家電・PCの売却によるBtoCビジネスからの撤退を構造改革の柱とした東芝。同社が目指すコアコンピタンス経営に漂う不安を斬る
Photo:Rodrigo Reyes Marin/AFLO

『サザエさん』CM協力継続でも
笑いが起きぬ東芝会見の深刻さ

「サザエさんなどの(CMの)協力は引き続き行いたいと考えています」

 3月18日に行われた、東芝の事業計画説明会でのこと。家電・PCを売却、分社し、BtoC(民生向け)ビジネスからの撤退を構造改革の柱とした東芝の事業計画に対して、出席していた記者から、今後の広告宣伝方針について尋ねられた室町社長の回答である。

 緊張した場に場違いな『サザエさん』というフレーズ。記者がクスリと笑ってもおかしくないシーンにもかかわらず、笑い声どころか聞く方と応える方のどちらからも、笑みすら出なかった。それだけ深刻な事態ということだろう。

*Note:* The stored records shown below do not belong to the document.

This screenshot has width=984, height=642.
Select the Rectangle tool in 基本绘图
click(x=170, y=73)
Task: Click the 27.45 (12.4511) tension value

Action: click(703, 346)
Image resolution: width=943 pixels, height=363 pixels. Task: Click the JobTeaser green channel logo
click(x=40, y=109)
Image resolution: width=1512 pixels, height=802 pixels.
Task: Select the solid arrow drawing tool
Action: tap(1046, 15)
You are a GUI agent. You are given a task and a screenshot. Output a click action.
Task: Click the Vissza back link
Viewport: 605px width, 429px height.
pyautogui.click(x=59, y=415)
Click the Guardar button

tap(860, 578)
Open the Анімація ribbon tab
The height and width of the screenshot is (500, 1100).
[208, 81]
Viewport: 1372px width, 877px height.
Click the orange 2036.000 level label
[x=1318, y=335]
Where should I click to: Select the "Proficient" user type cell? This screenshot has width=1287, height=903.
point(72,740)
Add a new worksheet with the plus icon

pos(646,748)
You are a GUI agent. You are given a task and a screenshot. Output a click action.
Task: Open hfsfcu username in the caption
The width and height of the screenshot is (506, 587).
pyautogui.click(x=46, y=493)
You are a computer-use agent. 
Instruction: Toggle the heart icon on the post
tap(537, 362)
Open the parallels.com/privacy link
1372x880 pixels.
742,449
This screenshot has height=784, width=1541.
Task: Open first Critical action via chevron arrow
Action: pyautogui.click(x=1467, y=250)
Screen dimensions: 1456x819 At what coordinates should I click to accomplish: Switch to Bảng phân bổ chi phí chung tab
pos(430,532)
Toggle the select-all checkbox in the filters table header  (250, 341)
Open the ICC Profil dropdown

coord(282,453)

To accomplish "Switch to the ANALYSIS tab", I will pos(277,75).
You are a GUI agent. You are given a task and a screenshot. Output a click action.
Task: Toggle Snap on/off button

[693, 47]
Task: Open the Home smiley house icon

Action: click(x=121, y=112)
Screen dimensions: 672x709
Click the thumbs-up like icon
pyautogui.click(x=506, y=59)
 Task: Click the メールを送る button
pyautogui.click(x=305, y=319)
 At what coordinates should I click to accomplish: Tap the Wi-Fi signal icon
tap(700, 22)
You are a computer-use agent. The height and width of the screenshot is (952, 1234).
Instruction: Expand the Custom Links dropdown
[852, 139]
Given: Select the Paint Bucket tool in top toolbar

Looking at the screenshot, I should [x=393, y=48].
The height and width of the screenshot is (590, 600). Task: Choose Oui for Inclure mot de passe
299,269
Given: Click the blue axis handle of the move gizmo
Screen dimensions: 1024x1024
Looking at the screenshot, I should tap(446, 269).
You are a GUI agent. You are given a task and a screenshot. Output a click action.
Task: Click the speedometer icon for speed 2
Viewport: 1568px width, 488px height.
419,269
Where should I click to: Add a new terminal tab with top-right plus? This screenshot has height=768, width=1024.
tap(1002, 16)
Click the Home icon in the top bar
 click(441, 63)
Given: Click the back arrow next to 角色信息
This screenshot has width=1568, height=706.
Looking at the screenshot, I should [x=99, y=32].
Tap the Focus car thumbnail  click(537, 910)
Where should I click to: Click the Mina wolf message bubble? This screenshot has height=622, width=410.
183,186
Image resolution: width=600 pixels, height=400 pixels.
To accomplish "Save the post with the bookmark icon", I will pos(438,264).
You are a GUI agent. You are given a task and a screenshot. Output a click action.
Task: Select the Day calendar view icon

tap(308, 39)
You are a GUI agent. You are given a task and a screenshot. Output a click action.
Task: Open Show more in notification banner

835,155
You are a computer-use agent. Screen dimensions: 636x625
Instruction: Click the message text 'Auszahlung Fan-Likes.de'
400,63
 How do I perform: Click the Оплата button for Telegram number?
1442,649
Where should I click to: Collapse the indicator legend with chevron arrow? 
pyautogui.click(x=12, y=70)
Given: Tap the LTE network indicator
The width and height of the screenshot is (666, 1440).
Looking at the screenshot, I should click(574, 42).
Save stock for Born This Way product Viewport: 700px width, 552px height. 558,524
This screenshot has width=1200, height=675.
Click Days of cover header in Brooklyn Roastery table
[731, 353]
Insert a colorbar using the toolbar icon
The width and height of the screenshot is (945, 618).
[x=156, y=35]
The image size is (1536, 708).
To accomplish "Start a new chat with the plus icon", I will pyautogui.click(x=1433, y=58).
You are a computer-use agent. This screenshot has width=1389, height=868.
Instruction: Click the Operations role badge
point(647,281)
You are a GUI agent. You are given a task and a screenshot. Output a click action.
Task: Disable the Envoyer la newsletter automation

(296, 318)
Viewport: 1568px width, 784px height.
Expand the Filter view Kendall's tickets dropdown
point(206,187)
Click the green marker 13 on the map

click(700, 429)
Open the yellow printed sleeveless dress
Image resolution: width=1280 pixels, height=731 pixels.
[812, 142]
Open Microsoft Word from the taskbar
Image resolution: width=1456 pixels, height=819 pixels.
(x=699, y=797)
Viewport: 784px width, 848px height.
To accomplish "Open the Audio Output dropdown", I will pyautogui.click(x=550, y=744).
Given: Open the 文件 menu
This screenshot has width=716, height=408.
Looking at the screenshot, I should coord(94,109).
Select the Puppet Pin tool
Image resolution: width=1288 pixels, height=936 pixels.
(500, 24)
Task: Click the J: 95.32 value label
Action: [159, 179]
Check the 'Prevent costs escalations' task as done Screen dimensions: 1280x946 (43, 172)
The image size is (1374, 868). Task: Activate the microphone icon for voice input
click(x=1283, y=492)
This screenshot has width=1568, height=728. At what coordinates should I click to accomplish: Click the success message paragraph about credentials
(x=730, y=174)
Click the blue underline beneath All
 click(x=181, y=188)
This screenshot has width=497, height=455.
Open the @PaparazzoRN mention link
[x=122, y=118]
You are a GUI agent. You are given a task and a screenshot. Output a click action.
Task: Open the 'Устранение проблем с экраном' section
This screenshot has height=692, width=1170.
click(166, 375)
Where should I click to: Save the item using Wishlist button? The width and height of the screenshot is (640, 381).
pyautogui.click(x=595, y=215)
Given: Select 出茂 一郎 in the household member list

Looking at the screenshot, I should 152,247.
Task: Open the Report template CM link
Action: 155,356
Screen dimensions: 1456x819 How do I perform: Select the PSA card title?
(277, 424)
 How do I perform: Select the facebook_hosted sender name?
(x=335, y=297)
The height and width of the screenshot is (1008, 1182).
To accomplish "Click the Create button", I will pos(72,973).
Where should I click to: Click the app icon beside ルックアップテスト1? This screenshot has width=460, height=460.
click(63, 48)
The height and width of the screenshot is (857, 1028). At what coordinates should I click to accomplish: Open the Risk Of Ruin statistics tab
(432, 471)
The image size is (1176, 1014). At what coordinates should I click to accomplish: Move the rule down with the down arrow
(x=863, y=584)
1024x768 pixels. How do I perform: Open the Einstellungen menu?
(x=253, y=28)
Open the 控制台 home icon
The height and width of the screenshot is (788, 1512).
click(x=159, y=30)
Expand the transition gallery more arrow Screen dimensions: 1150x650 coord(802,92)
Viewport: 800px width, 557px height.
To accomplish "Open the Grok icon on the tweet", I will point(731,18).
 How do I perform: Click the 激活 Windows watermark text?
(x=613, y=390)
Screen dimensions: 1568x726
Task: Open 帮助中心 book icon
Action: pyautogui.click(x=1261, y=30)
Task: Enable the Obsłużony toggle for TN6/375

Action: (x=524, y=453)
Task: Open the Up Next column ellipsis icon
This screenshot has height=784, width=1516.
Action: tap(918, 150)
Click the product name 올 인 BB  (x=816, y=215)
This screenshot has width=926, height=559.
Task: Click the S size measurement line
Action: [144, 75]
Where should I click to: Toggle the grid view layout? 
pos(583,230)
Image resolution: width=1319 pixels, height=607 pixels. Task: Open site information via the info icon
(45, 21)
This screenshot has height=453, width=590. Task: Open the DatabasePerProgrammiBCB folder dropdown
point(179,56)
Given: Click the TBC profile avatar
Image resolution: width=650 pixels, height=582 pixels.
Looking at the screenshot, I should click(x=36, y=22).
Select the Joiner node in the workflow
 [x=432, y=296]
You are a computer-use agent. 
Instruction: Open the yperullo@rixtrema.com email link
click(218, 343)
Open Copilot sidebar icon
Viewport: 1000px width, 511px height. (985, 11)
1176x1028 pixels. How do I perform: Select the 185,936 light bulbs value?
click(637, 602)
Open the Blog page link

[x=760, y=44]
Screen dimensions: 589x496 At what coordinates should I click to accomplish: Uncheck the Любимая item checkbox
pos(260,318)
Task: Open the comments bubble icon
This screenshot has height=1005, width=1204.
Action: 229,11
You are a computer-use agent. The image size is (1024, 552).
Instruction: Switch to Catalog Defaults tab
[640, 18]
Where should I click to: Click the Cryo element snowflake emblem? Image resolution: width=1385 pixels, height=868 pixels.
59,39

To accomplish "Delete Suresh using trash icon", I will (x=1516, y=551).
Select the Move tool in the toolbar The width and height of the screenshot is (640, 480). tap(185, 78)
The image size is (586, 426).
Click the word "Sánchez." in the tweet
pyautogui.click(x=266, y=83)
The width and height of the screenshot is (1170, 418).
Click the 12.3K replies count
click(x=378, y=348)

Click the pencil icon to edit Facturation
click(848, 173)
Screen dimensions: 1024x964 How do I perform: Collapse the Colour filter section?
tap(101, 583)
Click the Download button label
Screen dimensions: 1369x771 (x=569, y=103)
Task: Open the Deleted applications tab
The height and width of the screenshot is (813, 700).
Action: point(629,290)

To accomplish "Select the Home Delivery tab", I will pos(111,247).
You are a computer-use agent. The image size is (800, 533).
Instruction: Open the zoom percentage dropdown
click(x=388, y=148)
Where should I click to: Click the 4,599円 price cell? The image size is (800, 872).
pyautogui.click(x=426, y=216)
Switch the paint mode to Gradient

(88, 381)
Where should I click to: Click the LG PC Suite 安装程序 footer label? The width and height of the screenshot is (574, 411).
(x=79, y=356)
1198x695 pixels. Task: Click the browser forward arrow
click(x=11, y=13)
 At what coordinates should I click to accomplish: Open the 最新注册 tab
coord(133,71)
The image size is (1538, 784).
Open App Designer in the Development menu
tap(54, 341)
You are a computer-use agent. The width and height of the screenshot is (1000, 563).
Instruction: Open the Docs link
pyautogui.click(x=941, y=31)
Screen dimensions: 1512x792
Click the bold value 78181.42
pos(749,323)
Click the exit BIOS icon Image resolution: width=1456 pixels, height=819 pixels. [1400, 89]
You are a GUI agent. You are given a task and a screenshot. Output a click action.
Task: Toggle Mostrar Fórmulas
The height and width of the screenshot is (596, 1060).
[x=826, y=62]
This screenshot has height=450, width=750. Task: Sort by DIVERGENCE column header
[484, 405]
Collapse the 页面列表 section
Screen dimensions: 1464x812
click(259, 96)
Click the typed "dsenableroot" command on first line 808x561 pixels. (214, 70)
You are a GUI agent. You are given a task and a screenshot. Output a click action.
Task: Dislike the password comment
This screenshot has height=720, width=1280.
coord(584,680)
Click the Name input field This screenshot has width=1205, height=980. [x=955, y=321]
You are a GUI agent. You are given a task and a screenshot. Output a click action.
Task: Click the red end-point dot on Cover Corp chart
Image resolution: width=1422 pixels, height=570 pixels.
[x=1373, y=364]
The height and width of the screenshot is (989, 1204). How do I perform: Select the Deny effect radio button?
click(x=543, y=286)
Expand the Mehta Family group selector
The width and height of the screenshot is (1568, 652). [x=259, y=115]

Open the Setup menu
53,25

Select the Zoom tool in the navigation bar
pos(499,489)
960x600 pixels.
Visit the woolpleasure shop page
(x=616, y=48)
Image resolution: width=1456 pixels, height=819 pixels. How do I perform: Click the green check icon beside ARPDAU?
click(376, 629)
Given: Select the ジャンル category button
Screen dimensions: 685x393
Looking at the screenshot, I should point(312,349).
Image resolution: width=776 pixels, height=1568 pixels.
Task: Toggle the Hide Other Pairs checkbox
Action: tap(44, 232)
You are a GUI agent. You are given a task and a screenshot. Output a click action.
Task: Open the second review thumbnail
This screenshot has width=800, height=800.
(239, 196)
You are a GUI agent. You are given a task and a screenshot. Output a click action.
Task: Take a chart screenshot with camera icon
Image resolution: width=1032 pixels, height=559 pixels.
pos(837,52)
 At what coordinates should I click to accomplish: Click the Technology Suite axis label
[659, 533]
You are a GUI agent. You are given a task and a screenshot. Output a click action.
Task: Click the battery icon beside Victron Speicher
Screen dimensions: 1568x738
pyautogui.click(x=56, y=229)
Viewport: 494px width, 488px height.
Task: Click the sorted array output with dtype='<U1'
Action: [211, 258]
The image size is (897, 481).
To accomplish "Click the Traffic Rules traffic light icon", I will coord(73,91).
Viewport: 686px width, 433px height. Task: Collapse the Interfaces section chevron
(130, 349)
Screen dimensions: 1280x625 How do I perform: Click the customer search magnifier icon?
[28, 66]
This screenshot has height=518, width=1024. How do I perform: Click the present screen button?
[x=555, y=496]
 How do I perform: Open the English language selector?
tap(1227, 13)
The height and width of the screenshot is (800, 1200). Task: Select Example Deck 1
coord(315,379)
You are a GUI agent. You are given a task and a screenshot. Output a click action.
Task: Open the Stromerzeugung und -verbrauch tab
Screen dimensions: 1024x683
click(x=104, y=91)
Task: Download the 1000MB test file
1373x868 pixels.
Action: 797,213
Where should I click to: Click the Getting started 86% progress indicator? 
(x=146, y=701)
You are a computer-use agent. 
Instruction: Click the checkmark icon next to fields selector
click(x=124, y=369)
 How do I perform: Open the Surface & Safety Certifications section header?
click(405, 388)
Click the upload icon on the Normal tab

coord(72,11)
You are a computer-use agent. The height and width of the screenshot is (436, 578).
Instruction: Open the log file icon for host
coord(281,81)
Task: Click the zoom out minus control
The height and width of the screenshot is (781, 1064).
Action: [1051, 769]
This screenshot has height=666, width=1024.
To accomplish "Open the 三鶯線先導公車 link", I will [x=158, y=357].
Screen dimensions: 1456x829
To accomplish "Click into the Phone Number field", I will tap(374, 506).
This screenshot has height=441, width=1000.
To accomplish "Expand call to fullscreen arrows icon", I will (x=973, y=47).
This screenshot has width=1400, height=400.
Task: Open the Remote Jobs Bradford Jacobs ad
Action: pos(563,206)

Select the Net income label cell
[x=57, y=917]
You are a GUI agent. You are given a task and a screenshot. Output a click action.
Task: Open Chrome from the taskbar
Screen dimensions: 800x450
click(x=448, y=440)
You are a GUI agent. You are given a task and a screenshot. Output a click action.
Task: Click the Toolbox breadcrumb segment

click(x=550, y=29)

 東芝の不正会計処理は、トップマネジメント間の足の引っ張り合いからリークが行われたという話も聞こえてくるが、この不正会計が東芝を存亡の危機に追い込み、キヤノンへのメディカル事業の売却、中国美的(ミディア)集団への白物家電の売却、PC事業の他社との再編、売却を視野に入れた分社化など、次々と事業の切り売りを余儀なくされている。台湾鴻海傘下入りの方向で調整を進めているシャープや、経営状況が好転してきたパナソニック、ソニーも含めて、家電各社はリストラや事業の売却など、現場に痛みの伴う改革を行ってきた。

 各社は2000年代半ばから海外事業の不調や、エコポイント制度による利益の先取りによって急速に収益性が悪化し、同時多発的に経営悪化に陥った。それぞれ細かな違いはあるものの、現場の技術力、開発力が落ちたわけではない。日本のかつての「勝ちパターン」が有効ではなくなった競争環境の変化に対応できなかったことが、家電産業凋落の要因であり、これは技術の問題ではなく経営の問題である。

 しかし、長い間、日本のエレクトロニクス企業のトップは、「技術力で経営回復」という方針を掲げ、ものの見事に失敗の上塗りをしている。繰り返すが、問題の所在は技術そのものではなく、技術を経営のツールとして収益に結びつける経営者の意思決定にあるのだ。しかし、そのツケはいつもリストラや構造改革の名の下、現場のエンジニアが払わされている。